What you have to do:
Only the lines from the one containing "Task: Click the" through the end of the data below are to be repeated, exactly as given, without pictures.

Provided entries:
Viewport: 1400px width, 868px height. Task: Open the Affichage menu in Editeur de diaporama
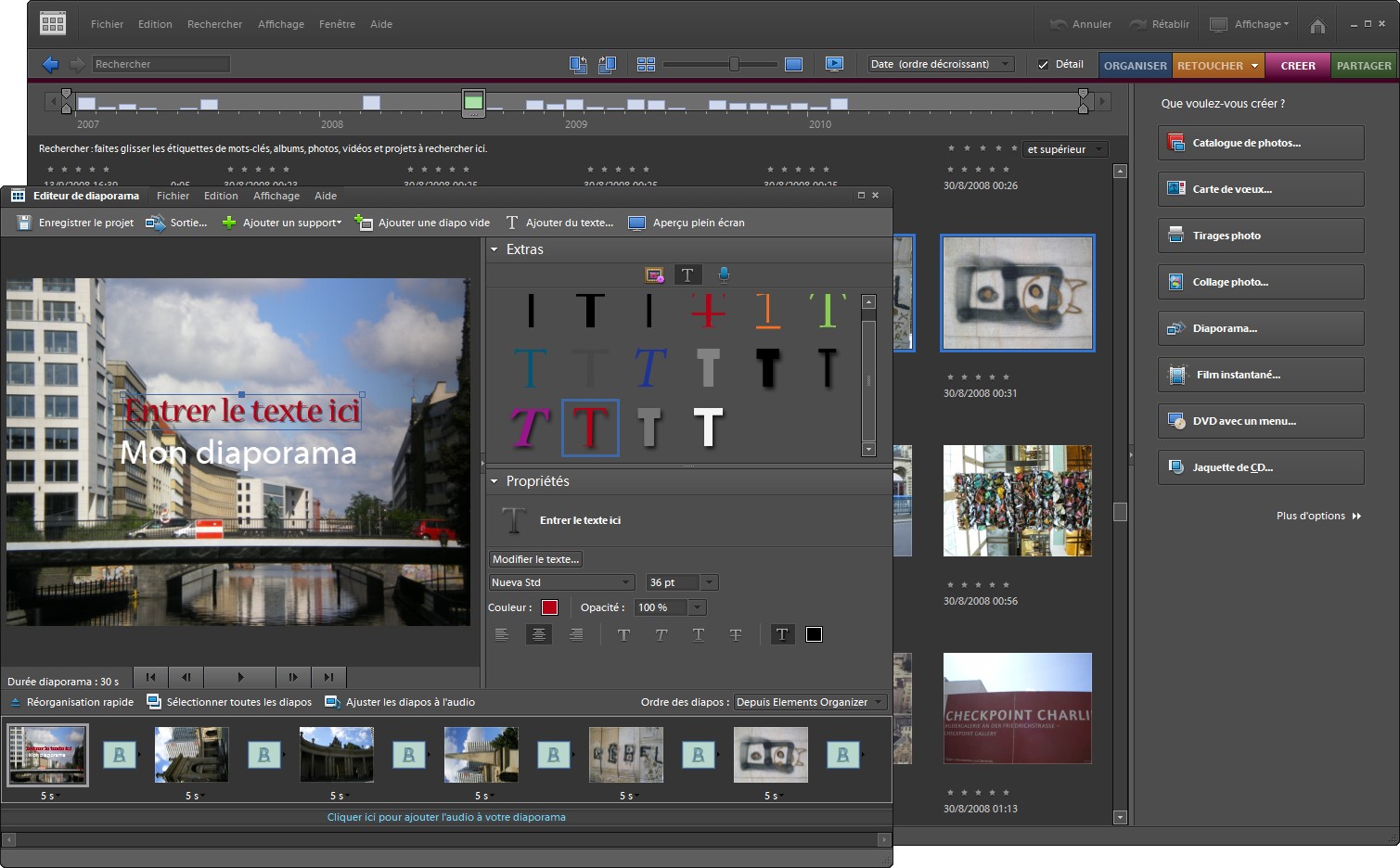(276, 196)
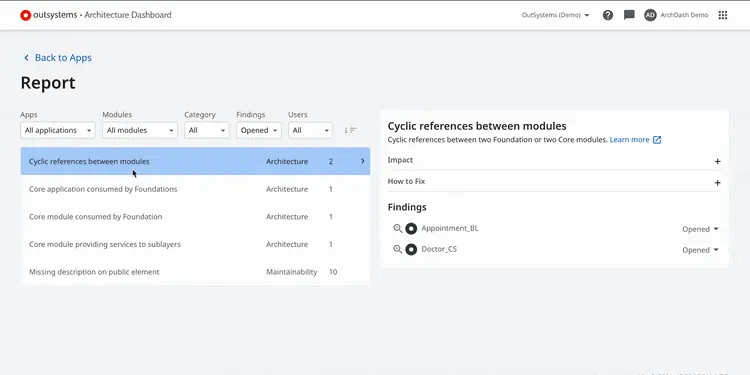Click magnifier icon next to Appointment_BL
The image size is (750, 375).
pyautogui.click(x=397, y=229)
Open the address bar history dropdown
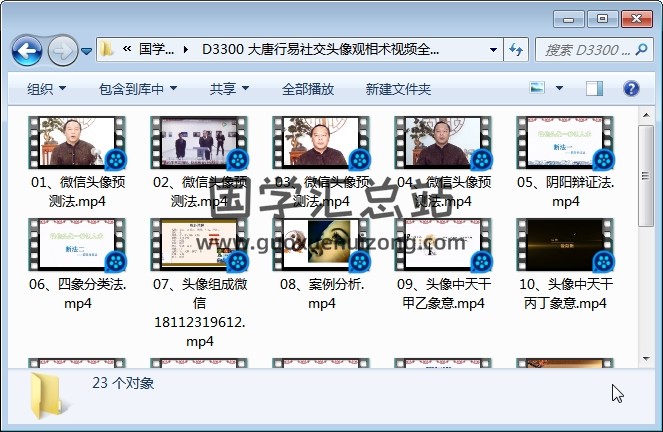The height and width of the screenshot is (432, 663). tap(494, 49)
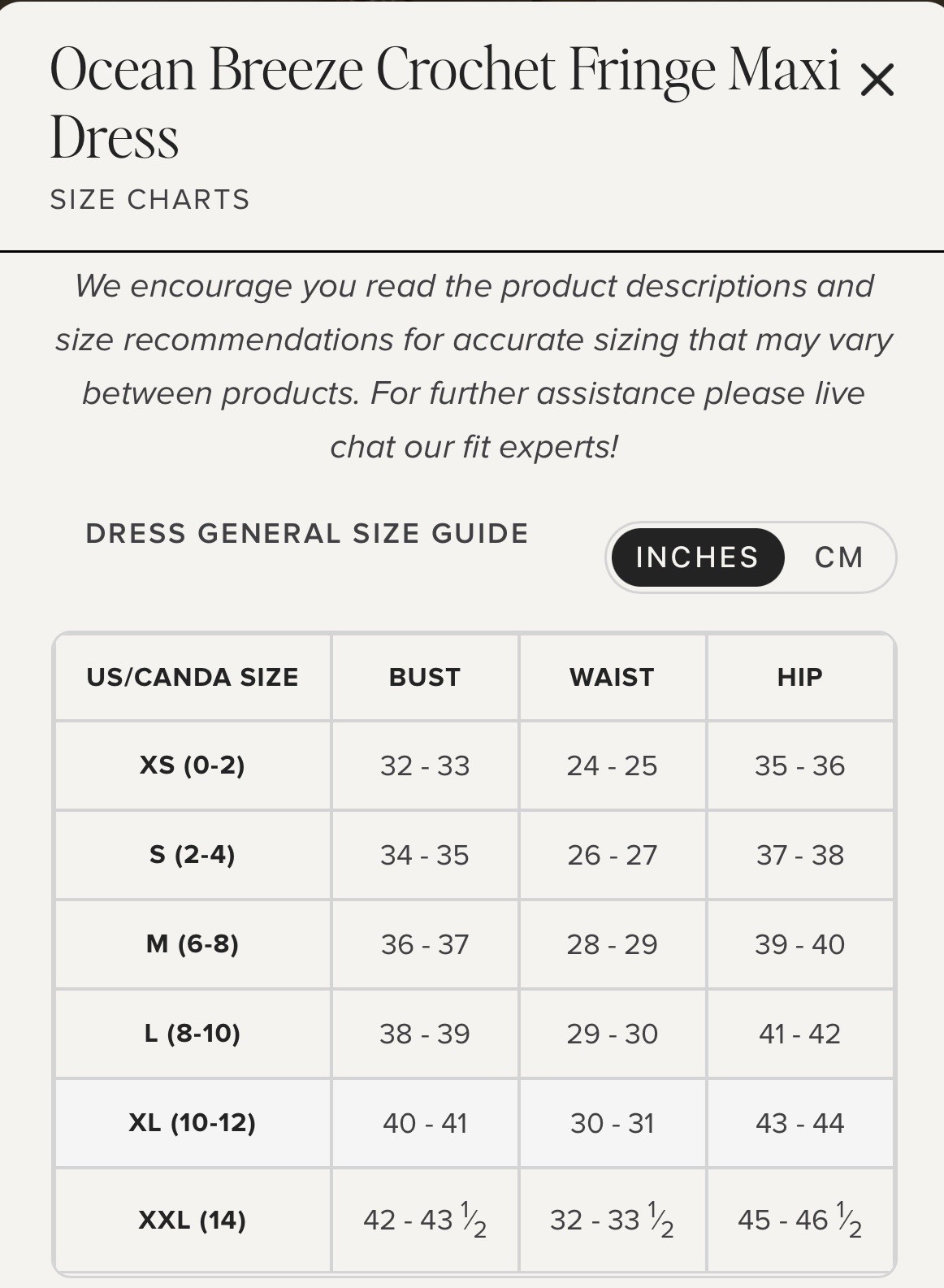Select the L (8-10) size row
The width and height of the screenshot is (944, 1288).
click(x=474, y=1034)
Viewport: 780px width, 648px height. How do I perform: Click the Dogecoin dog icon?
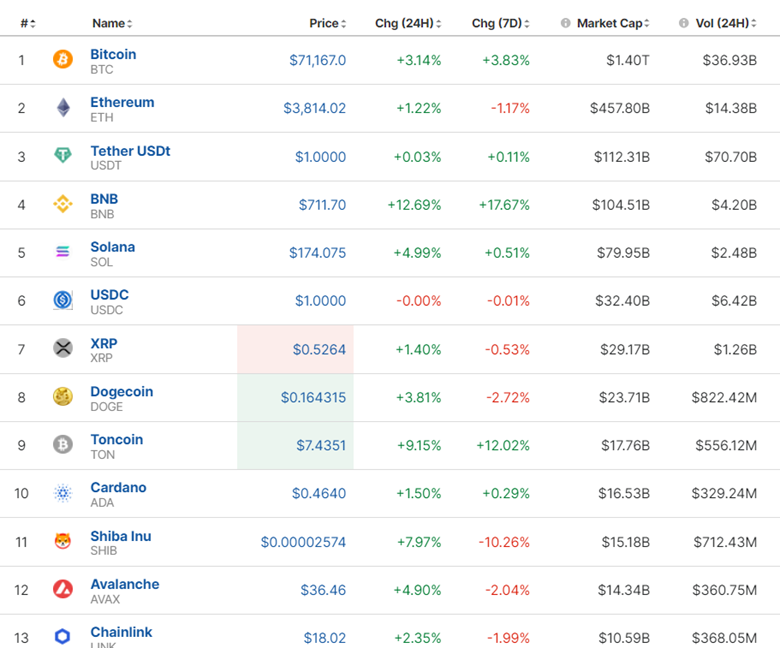tap(63, 397)
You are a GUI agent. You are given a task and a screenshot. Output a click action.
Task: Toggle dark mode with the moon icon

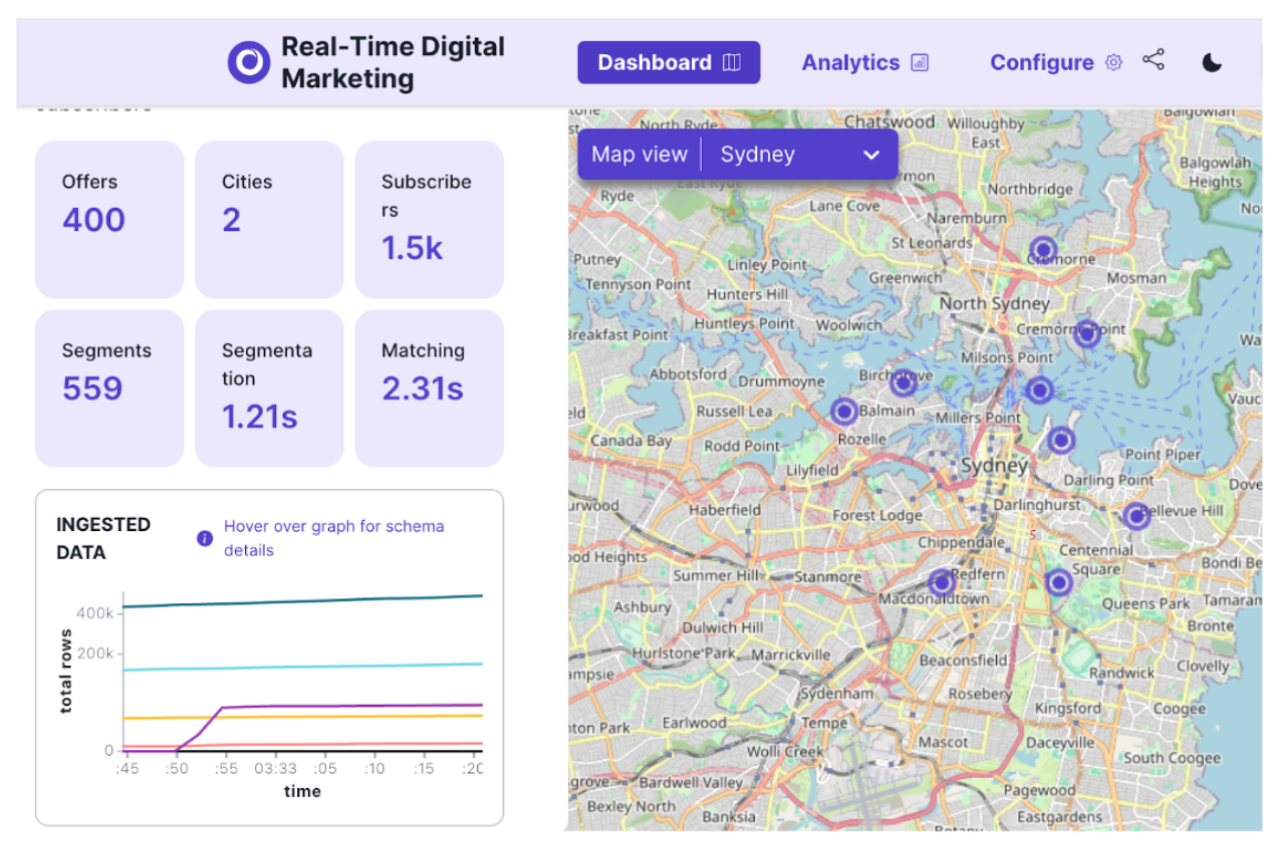tap(1211, 62)
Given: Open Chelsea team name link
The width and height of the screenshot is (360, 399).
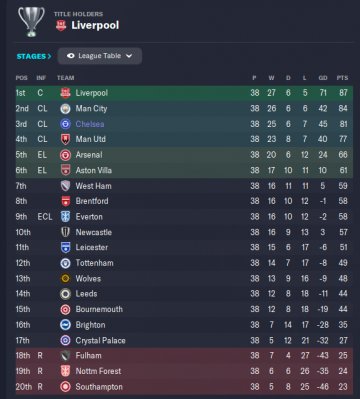Looking at the screenshot, I should click(90, 124).
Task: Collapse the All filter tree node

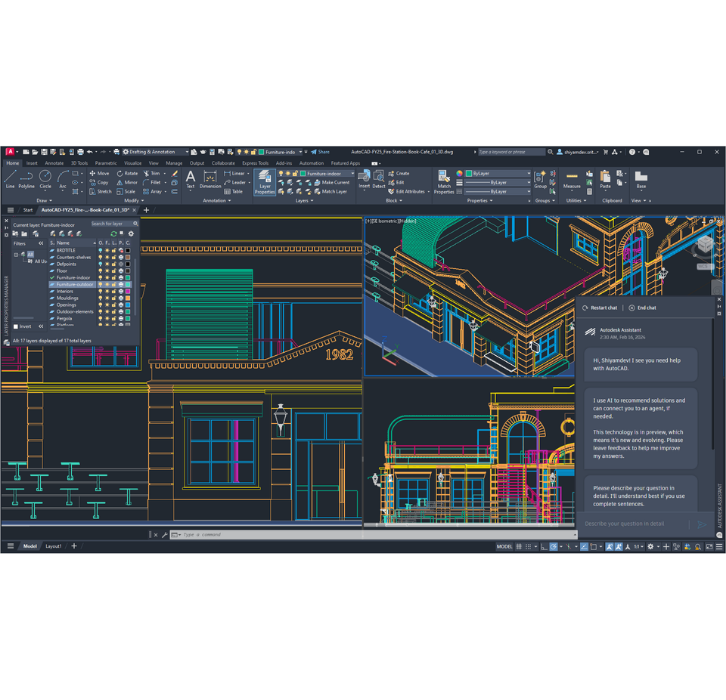Action: tap(16, 254)
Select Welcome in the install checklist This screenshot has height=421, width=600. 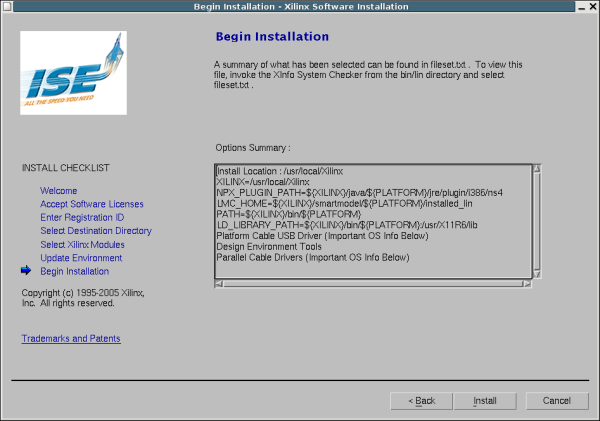pyautogui.click(x=58, y=190)
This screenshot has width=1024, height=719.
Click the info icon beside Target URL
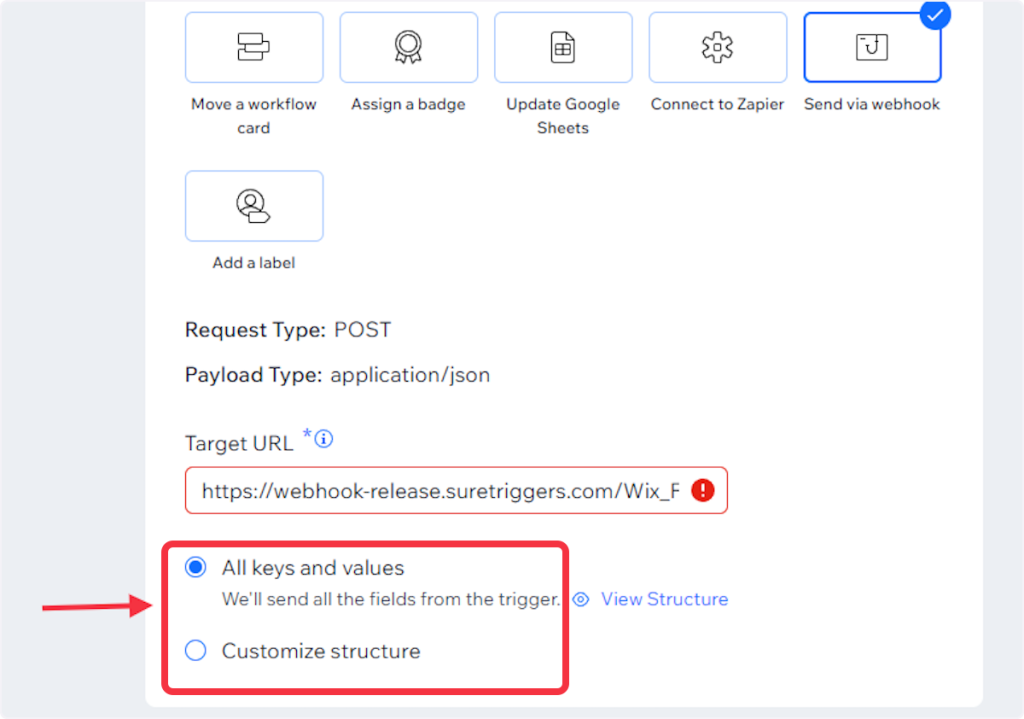click(x=324, y=439)
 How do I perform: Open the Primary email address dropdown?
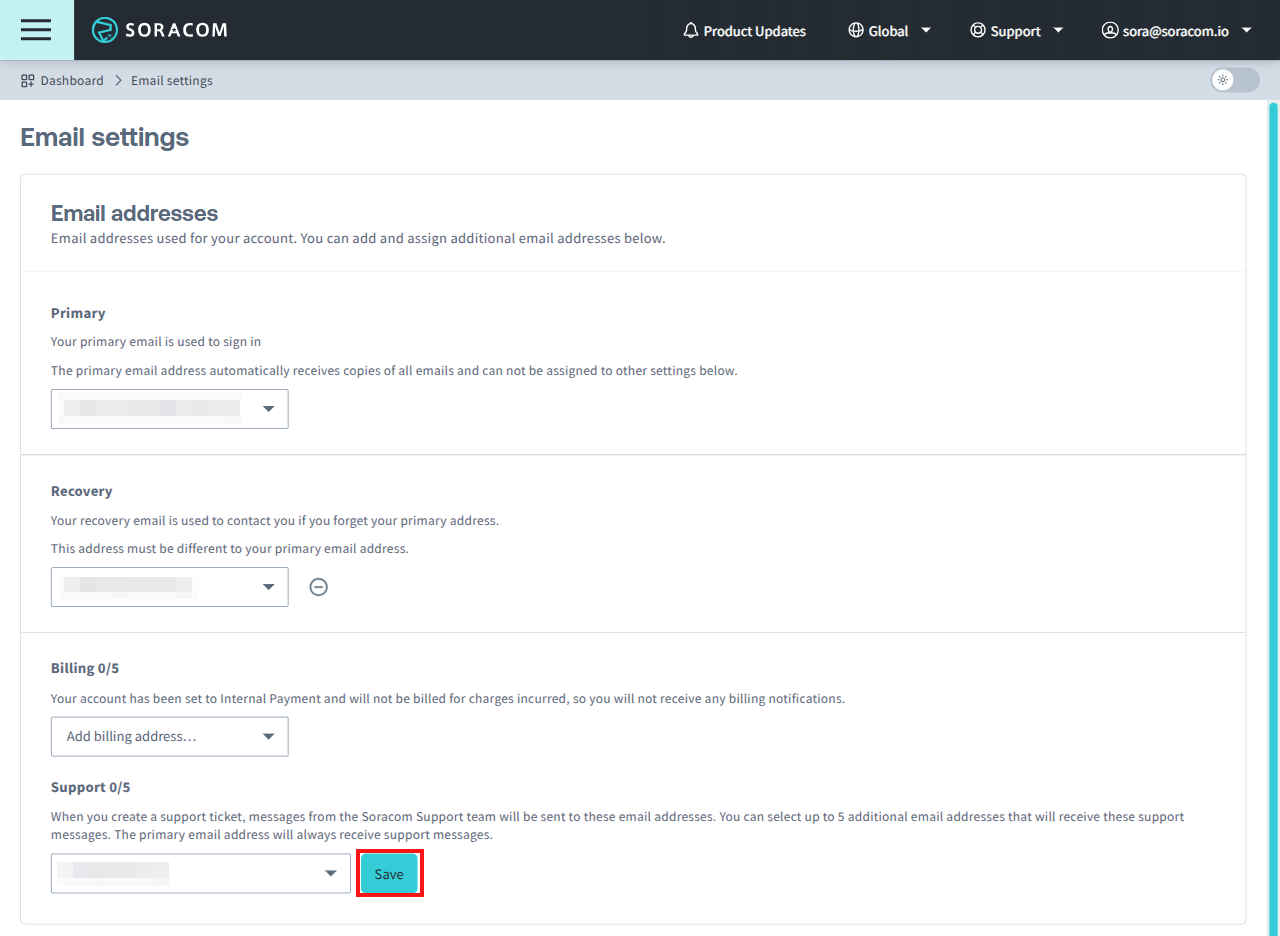tap(169, 408)
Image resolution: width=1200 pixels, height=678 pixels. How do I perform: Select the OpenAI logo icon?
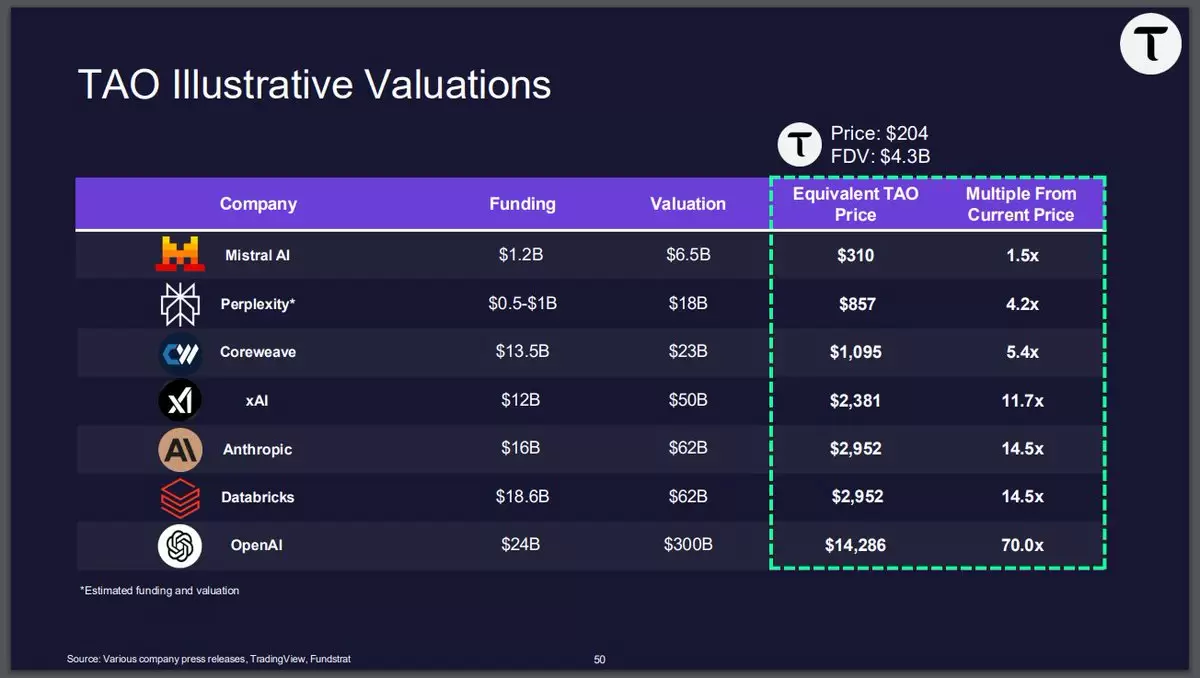pyautogui.click(x=180, y=546)
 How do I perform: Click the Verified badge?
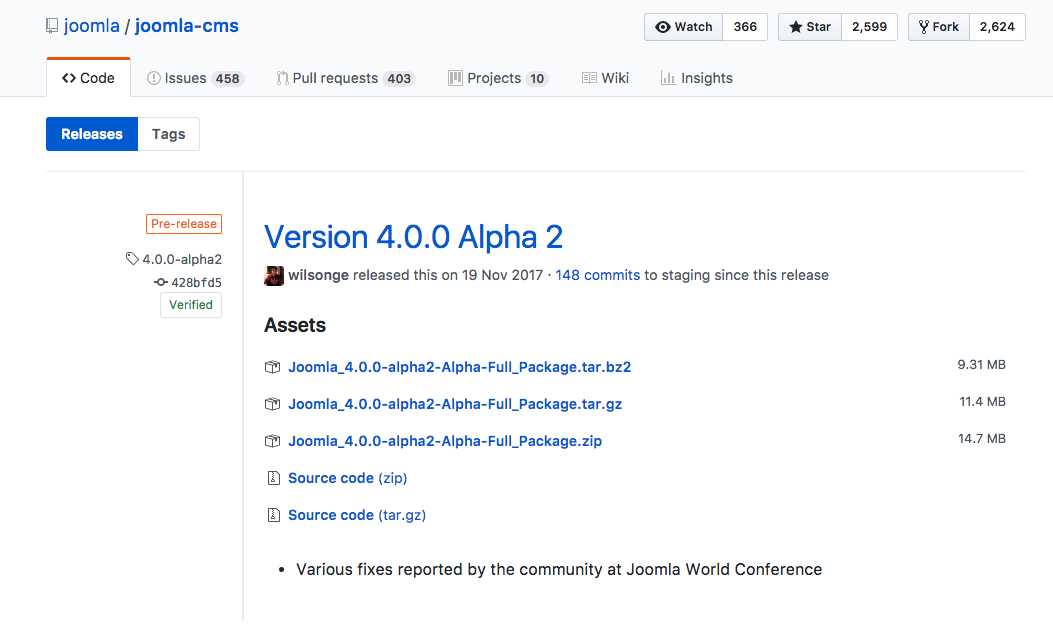click(x=190, y=304)
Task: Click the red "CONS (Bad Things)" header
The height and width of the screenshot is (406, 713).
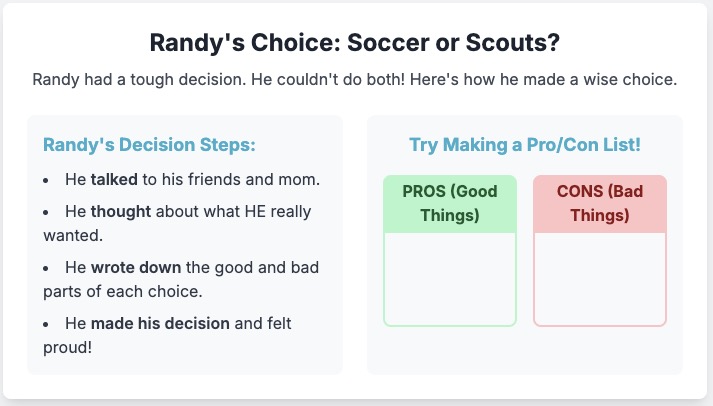Action: tap(600, 204)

Solution for this exercise:
Task: Click the red "CONS (Bad Things)" header
The height and width of the screenshot is (406, 713).
Action: tap(600, 204)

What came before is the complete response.